The main advantage of the FACS method lies in the rapid availability of the results (within a few hours). However, there are a number of significant disadvantages of using an expensive instrument such as FACS for susceptibility testing. Critical parameters such as the model and design of the instrument, instrument settings, effects of antifungals per se on fluorescence, and types of fluorescent dyes all require standardization.

In summary, susceptibility testing of blood culture isolates by a FACS method yielded results comparable to those obtained by the standard M27-A procedure.
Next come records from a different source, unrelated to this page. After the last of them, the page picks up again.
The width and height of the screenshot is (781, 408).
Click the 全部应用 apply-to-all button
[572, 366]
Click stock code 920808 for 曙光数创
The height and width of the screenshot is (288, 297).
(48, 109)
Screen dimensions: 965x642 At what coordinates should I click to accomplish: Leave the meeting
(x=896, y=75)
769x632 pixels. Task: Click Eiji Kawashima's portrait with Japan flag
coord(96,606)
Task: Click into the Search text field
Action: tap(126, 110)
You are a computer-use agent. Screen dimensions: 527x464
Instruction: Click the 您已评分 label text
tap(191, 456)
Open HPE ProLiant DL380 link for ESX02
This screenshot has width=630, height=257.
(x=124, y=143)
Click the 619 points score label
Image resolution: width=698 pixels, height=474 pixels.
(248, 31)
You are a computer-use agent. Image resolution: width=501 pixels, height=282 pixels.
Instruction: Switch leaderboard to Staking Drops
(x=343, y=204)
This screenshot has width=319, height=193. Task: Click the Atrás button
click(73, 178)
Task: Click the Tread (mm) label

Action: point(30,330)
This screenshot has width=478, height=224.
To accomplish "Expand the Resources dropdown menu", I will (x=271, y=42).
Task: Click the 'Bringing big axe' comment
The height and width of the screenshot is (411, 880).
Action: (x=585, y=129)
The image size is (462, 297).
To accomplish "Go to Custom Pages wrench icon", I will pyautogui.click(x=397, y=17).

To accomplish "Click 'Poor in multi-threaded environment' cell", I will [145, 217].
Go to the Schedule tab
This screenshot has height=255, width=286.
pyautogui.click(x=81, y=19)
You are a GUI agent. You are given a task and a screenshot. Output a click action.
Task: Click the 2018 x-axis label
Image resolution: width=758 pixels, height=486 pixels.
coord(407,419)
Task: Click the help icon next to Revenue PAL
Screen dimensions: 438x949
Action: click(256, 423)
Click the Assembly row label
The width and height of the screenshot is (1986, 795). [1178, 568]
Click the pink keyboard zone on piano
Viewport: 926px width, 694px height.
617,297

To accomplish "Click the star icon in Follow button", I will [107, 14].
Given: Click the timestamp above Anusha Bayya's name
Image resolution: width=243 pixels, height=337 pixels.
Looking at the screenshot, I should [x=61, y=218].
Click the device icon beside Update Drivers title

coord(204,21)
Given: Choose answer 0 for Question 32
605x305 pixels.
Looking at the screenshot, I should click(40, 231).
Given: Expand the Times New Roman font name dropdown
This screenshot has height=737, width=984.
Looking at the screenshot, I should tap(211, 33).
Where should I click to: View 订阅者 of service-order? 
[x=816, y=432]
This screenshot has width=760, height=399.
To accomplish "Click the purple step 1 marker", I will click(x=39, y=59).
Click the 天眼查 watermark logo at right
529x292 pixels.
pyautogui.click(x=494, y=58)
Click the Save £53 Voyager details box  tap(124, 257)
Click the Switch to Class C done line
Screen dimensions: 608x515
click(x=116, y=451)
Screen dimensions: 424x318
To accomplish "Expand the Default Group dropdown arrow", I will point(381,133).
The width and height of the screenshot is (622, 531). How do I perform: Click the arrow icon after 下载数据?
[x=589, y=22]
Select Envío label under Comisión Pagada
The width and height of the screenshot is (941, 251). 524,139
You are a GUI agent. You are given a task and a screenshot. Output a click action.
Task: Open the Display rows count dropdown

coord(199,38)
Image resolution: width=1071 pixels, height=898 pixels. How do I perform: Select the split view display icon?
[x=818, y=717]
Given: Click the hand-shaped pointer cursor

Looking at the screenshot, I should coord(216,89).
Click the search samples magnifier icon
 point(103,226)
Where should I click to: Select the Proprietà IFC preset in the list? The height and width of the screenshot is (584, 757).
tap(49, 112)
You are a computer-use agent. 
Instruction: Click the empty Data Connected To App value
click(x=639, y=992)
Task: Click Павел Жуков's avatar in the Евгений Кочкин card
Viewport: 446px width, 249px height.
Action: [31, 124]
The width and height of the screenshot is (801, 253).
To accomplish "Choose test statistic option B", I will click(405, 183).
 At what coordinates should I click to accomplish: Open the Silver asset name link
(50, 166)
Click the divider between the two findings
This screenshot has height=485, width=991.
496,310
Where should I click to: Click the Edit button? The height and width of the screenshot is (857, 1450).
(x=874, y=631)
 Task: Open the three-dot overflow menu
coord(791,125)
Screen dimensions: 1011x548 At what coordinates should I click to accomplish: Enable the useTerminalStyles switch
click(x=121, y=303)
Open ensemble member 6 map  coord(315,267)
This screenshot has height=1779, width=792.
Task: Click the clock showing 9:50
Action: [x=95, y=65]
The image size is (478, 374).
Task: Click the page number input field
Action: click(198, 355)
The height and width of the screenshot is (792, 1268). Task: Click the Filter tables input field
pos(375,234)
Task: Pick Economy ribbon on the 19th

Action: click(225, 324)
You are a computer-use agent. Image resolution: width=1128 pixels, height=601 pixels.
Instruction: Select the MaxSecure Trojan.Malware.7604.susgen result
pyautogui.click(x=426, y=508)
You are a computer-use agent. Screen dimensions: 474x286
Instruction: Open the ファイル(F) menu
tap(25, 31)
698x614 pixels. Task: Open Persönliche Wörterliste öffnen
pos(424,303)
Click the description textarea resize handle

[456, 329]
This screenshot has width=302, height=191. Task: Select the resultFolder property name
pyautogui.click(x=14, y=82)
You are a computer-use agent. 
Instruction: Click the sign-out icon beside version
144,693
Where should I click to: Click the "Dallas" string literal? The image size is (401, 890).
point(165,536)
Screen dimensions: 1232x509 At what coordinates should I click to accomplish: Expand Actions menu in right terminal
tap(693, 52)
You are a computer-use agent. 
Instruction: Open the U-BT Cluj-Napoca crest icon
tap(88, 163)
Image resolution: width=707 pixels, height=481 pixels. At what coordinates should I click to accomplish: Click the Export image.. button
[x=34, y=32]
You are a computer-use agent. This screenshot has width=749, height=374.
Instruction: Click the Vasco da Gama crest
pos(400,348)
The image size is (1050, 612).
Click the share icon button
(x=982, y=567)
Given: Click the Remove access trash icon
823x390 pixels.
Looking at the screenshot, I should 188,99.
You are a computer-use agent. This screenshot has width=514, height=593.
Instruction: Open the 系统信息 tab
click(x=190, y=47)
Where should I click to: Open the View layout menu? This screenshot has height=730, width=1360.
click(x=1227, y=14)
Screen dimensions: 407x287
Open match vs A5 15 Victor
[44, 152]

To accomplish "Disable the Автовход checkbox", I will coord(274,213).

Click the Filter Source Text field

Our data suggest that FACS MICs correlate with clinical outcome: an MIC of <1 μg/ml is associated with cure, whereas an elevated MIC of ≥1 μg/ml predicts treatment failure. However, despite the limited number of isolates investigated, these results warrant further studies on the consistency, reproducibility, and clinical correlation of antifungal susceptibility testing by a FACS method.